Each BigCouch node has a local nodes
database, accessible through the backend interface on port 5986. Documents in the nodes
DB name nodes in the cluster. To add a new node, create a document with that node's name as the ID. For example
curl -X PUT http://foo.example.com:5986/nodes/bigcouch@bar.example.com -d {}
Everything else should be automatic, provided the machines can ping each other and the nodes set the same magic cookie. You are advised to change the magic cookie from the default in rel/etc/vm.args
when on a public network.
The make dev
target will build a three-node cluster under the rel/ directory. Get the nodes running, like above, by doing the following (in separate terminals):
./rel/dev1/bin/bigcouch
./rel/dev2/bin/bigcouch
./rel/dev3/bin/bigcouch
These development nodes listen on ports 15984/15986 (dev1), 25984/25986 (dev2), and 35984/35986 (dev3). Now, once the nodes are started, join the dev2 node by sending this PUT to dev1's listening backend port:
curl -X PUT http://127.0.0.1:15986/nodes/dev2@127.0.0.1 -d {}
To verify the two-node cluster has been linked properly, on either node (via proper frontend port), try:
curl http://127.0.0.1:15984/_membership
You should see something similar to this:
{"all_nodes":["dev1@127.0.0.1","dev2@127.0.0.1"],"cluster_nodes":["dev1@127.0.0.1","dev2@127.0.0.1"]}
Add node 3 to the cluster by sending a similar PUT to either of the first two nodes.
If the above steps were successful, you should have a running BigCouch cluster that looks just like a standalone CouchDB. You may interact with it the same way you would a standalone CouchDB, via the HTTP REST interface.
Because every node can handle requests equally, you may want to put a load balancer in front of the cluster and set up a round-robin strategy for distributing incoming requests across all of your cluster's nodes.
curl -X PUT http://loadbalancer:5984/test_db
Also note that 'q' and 'n' are query string arguments that may be specified. These are Cloudant-specific options, and their values and defaults are discussed in the Configuration section below. Ex: &q=12 or &n=4.
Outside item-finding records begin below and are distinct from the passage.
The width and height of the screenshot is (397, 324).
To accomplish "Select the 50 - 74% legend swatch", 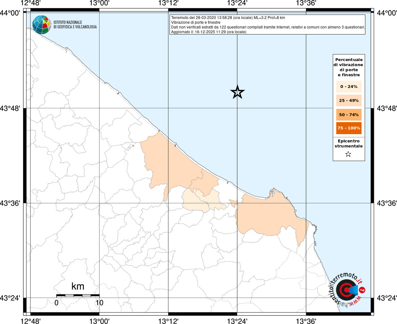I will 349,115.
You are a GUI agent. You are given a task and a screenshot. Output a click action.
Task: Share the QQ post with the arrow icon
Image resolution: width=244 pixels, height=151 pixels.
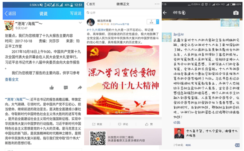pos(80,88)
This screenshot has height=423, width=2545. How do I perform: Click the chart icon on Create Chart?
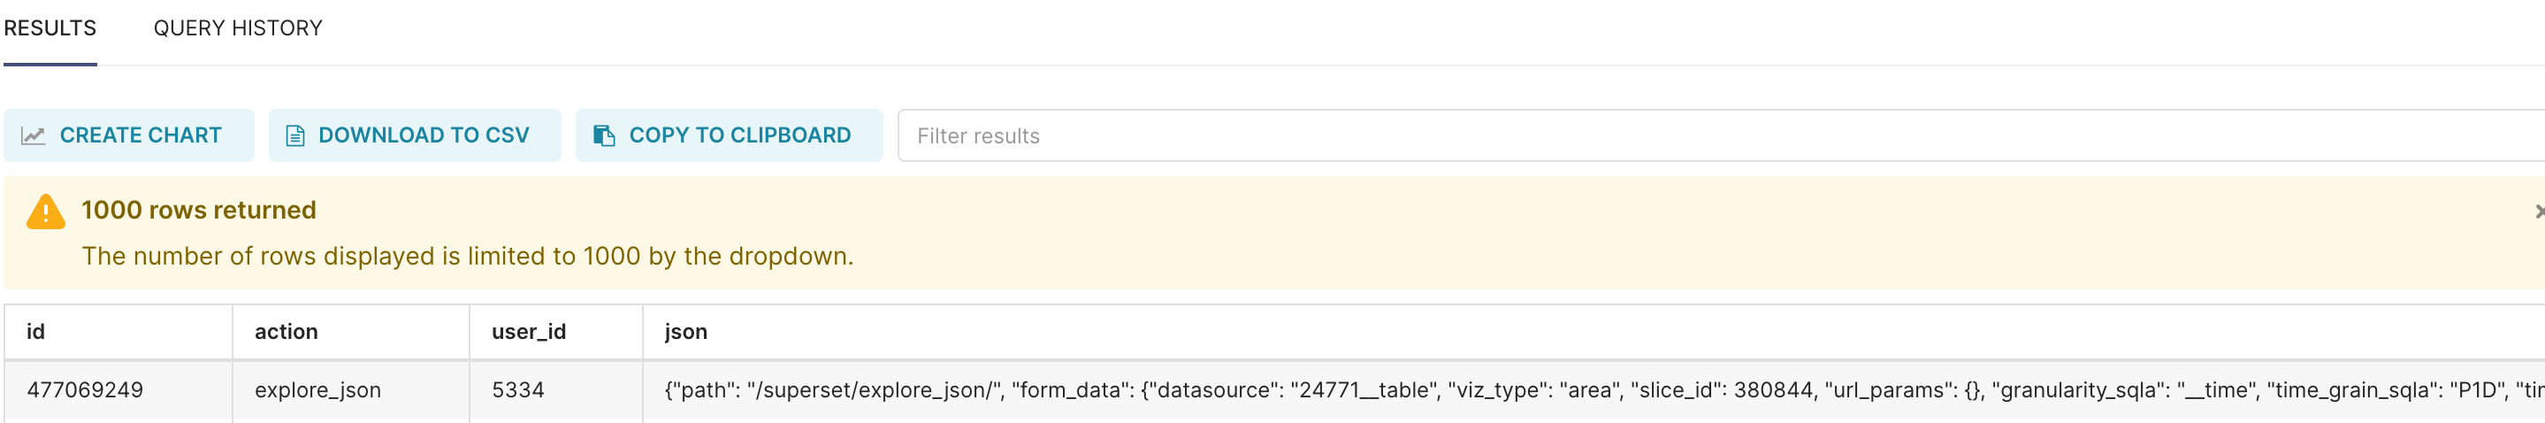[x=34, y=135]
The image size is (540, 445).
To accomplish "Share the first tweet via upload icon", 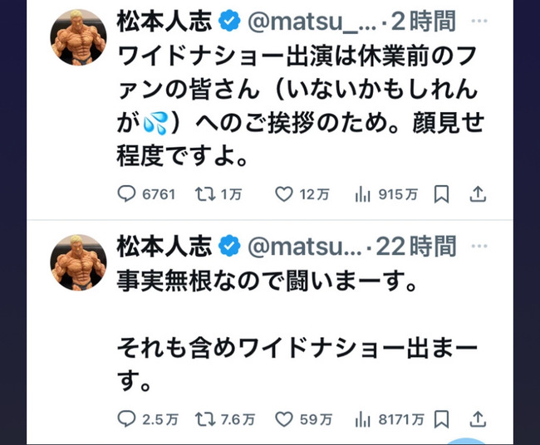I will click(478, 194).
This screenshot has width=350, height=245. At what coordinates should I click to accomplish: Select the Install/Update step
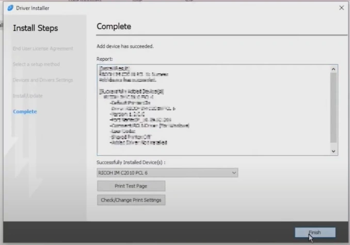pyautogui.click(x=28, y=96)
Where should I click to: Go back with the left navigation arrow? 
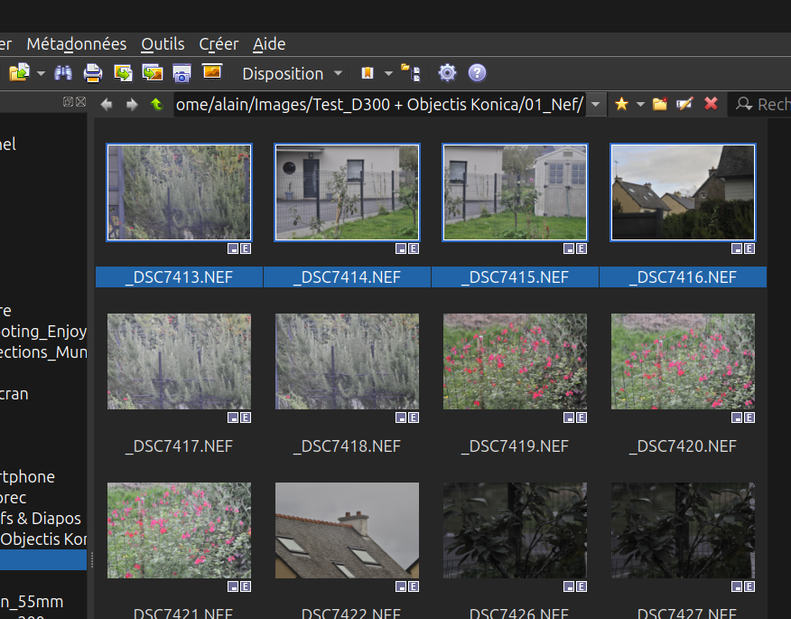107,105
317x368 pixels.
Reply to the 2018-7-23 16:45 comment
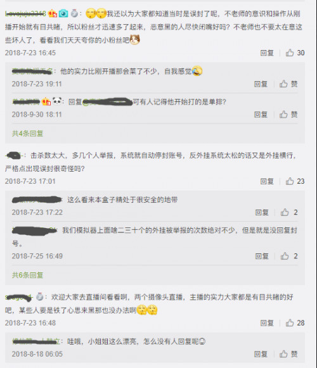click(x=267, y=53)
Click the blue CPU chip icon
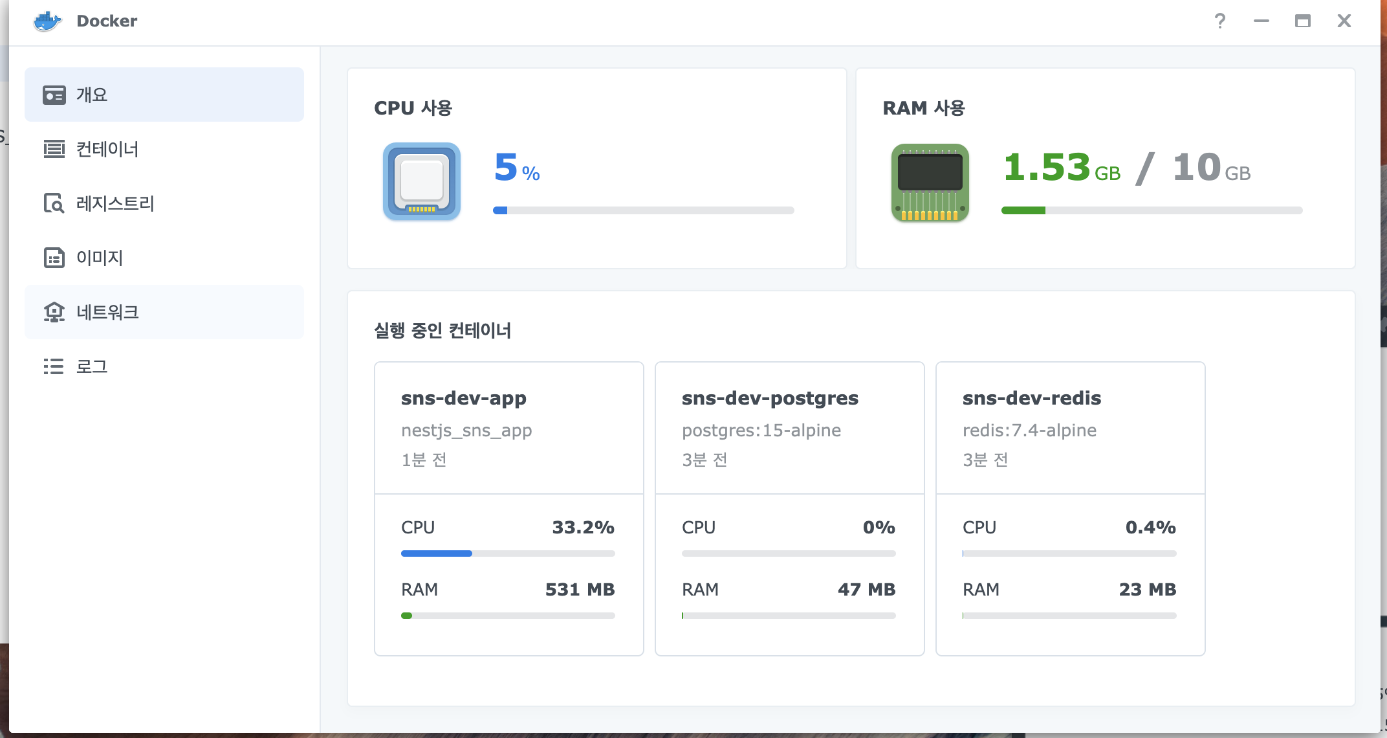The height and width of the screenshot is (738, 1387). (422, 181)
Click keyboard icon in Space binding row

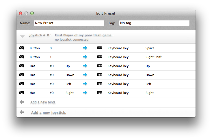coord(100,48)
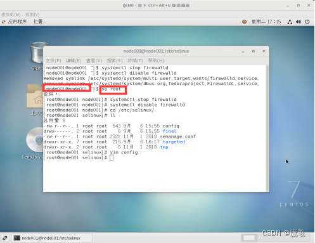
Task: Open the terminal 文件(F) menu
Action: [x=53, y=61]
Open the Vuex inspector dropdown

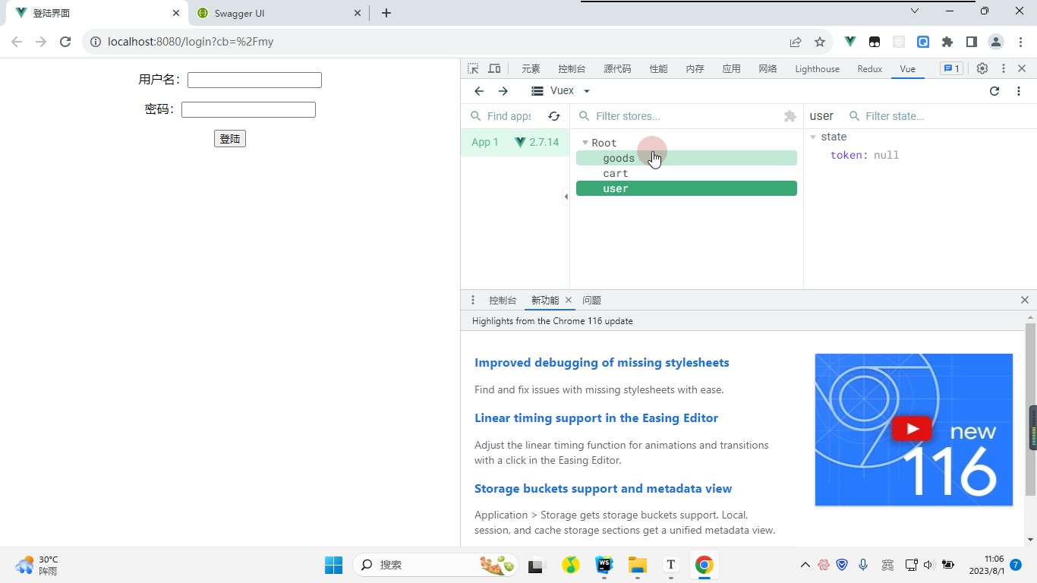561,90
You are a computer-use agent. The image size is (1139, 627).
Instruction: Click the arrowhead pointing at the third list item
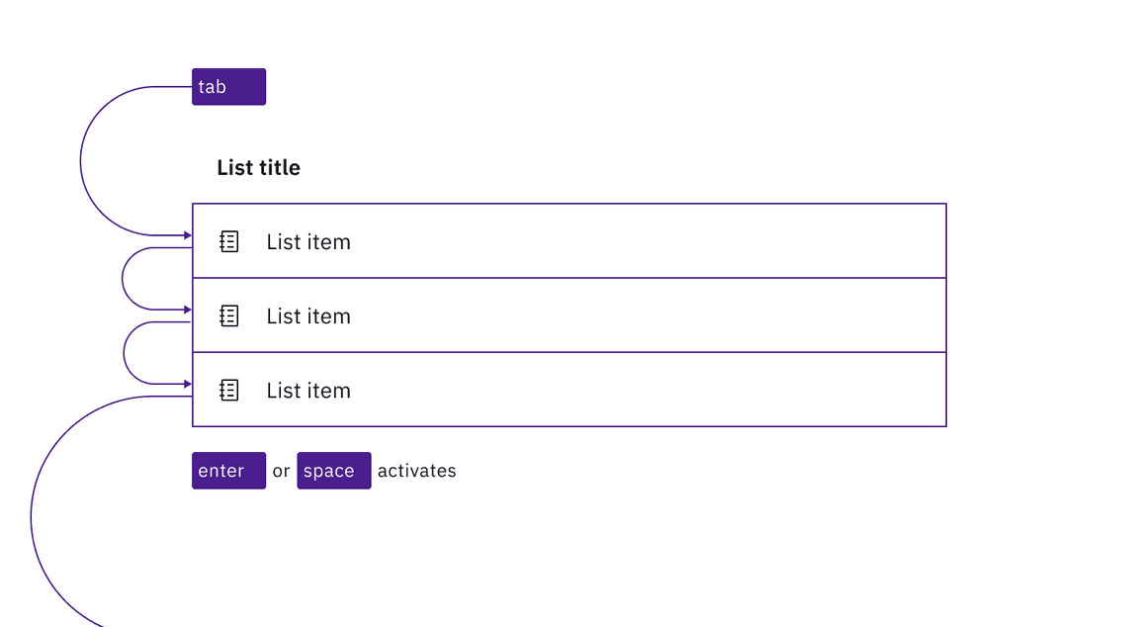187,384
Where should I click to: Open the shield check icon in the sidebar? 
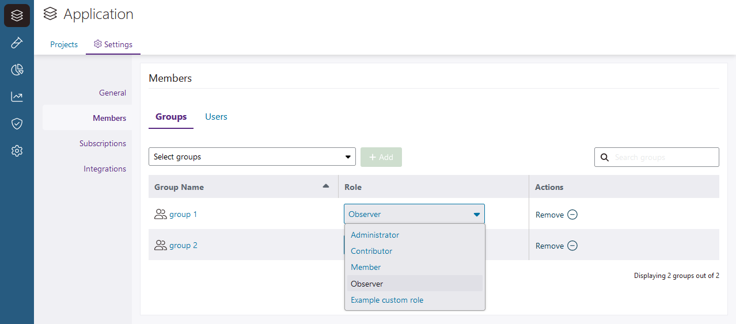[17, 124]

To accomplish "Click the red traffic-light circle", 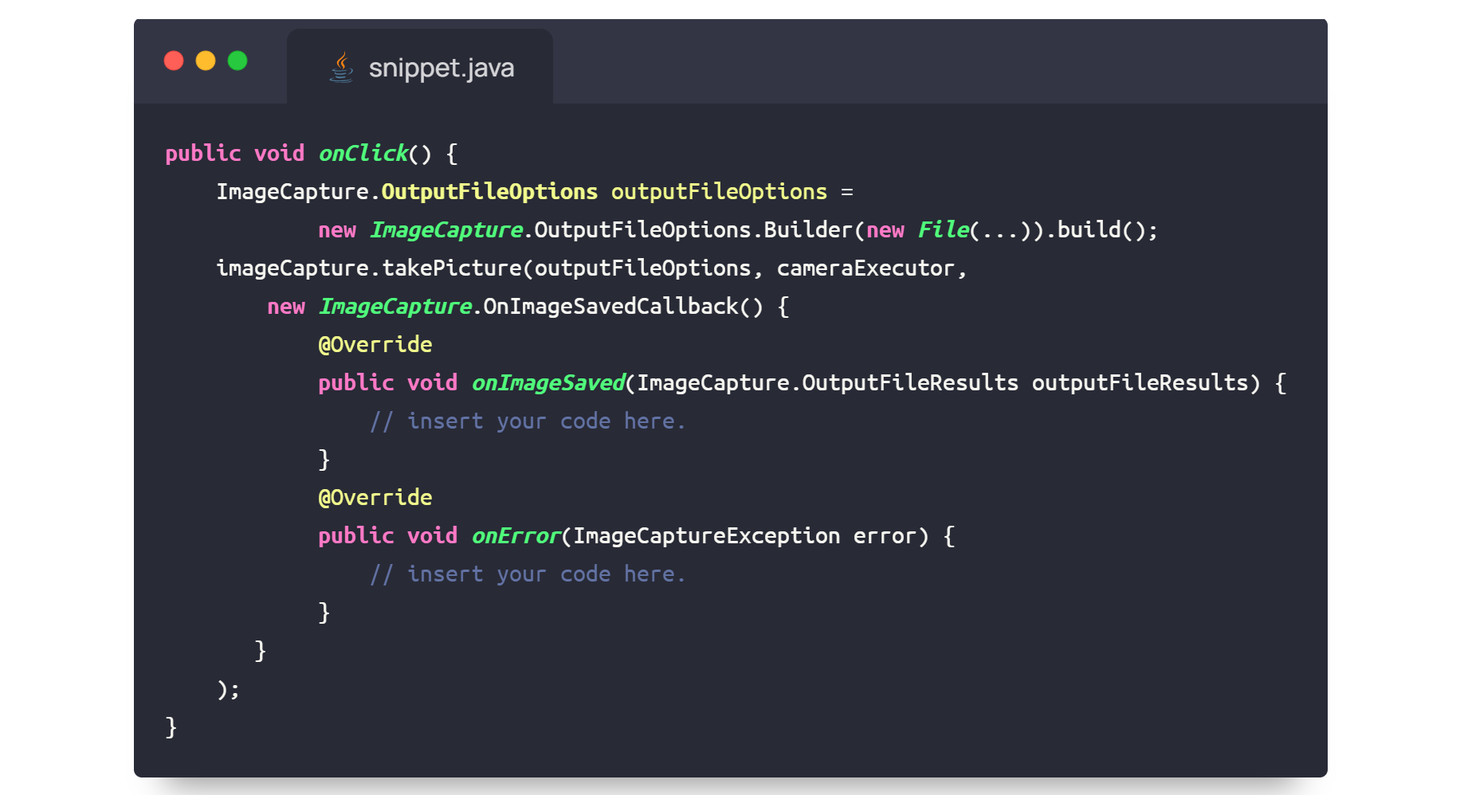I will point(173,61).
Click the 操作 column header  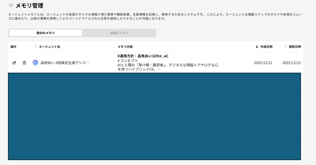coord(13,47)
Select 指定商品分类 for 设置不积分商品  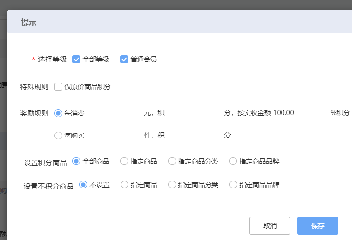[x=172, y=185]
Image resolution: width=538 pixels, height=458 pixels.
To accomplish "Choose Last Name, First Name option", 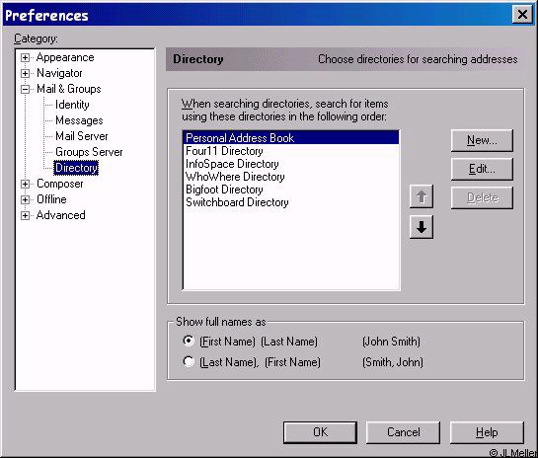I will point(189,361).
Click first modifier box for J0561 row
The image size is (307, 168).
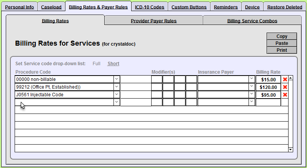[157, 95]
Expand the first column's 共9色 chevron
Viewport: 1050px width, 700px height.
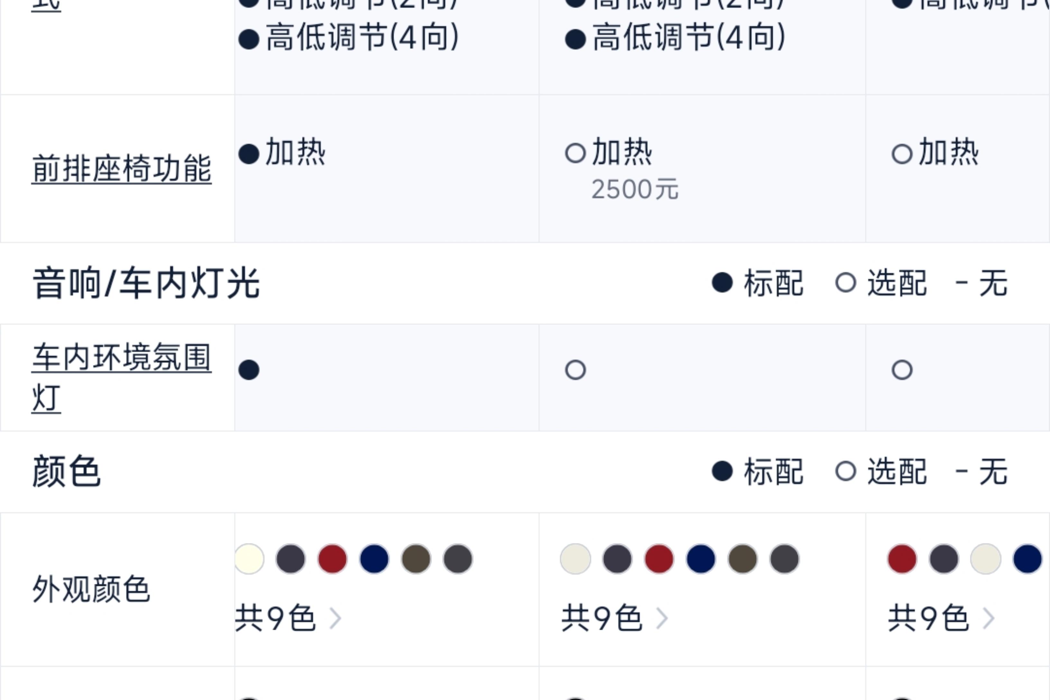[335, 619]
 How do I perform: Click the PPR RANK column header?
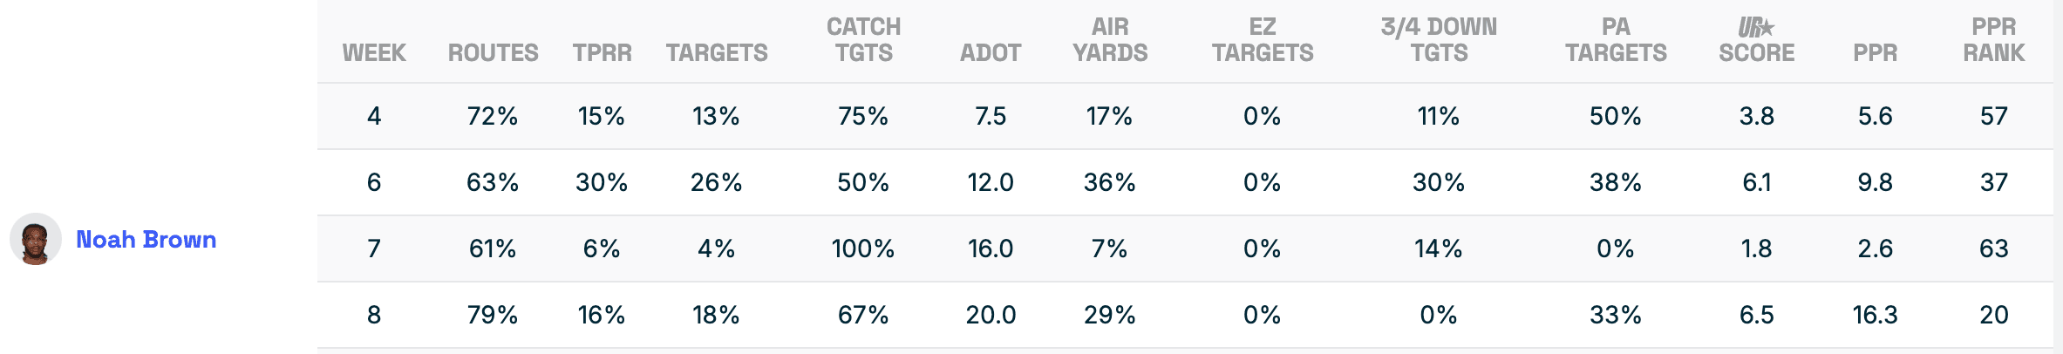1993,40
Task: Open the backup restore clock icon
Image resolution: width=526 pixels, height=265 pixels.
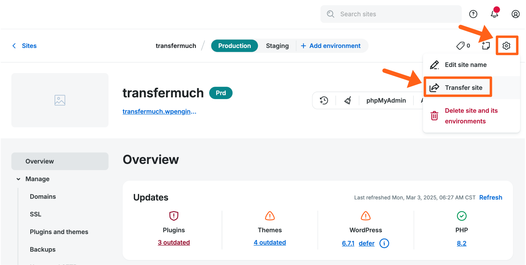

curl -X PUT http://loadbalancer:5984/test_db/doc_1 -d '{"a":1,"b":2}'
You may also provide 'r' and 'w' on the GET and PUT/POST document operations respectively. Their values and defaults are discussed in the Configuration section below. Ex: &r=3 for high consistency reads, or &w=1 for higher throughput writes.
Q - number of partitions per database. Q is specified in the default.ini file, but may be provided as a URL parameter when creating a database. Default value is 8, query parameter is &q=12 or similar.
N - replication constant. N defaults to 3, but can vary by database just as Q can vary. N copies of each document will be written to the data store, on N different nodes.
R - read quorum constant. N writes have occurred for each document, as noted above. When reads are requested, N reads are sent to the N nodes that store the particular document. The system will return to the requesting client with the document when R successful reads have returned, and agree on versioning. R defaults to 2. Lower R values often result in faster reads at the expense of consistency. Higher R values usually result in slower reads, but more consistent, or agreed-upon data values returning.
W - write quorum constant. When writing the N copies, the data store will respond to the write client after W successful writes have completed. The remaining N-W writes are still being attempted in the background, but the client receives a 201 Created status and can resume execution. W defaults to 2. Lower W values mean more write throughput, and higher W values mean more data durability.